» Provided records
★ ★ ★

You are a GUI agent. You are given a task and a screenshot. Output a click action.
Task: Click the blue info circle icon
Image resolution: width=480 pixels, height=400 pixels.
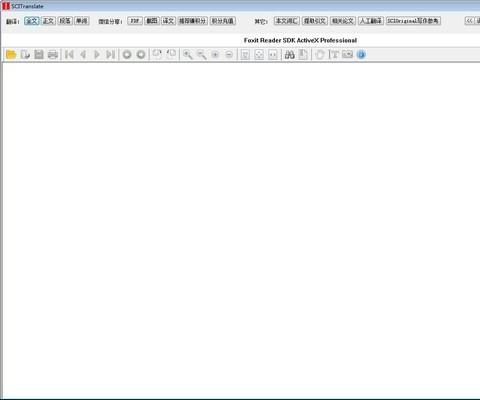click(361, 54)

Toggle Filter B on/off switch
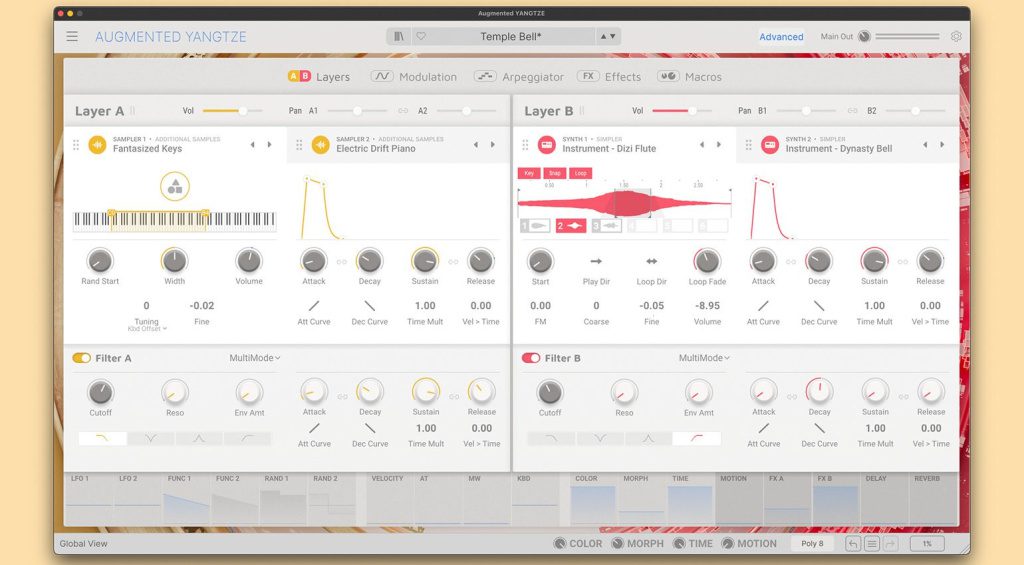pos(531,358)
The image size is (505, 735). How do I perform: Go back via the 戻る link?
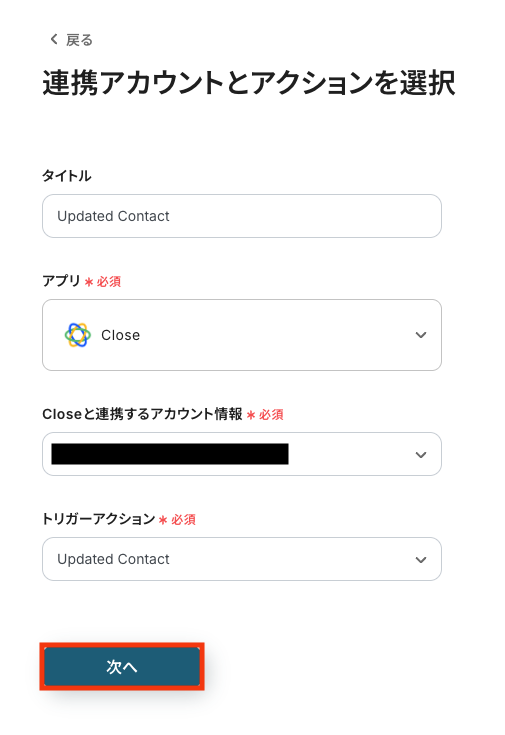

★ ★ ★

» Required work
All of the material must be repeated exactly in the answer, apart from the pictures.

» Task response
You are a GUI agent. You are given a task and a screenshot. Output a click action.
Task: Click the blue info circle icon
Image resolution: width=480 pixels, height=400 pixels.
click(361, 54)

Toggle Filter B on/off switch
pos(531,358)
The image size is (505, 735). How do I perform: Go back via the 戻る link?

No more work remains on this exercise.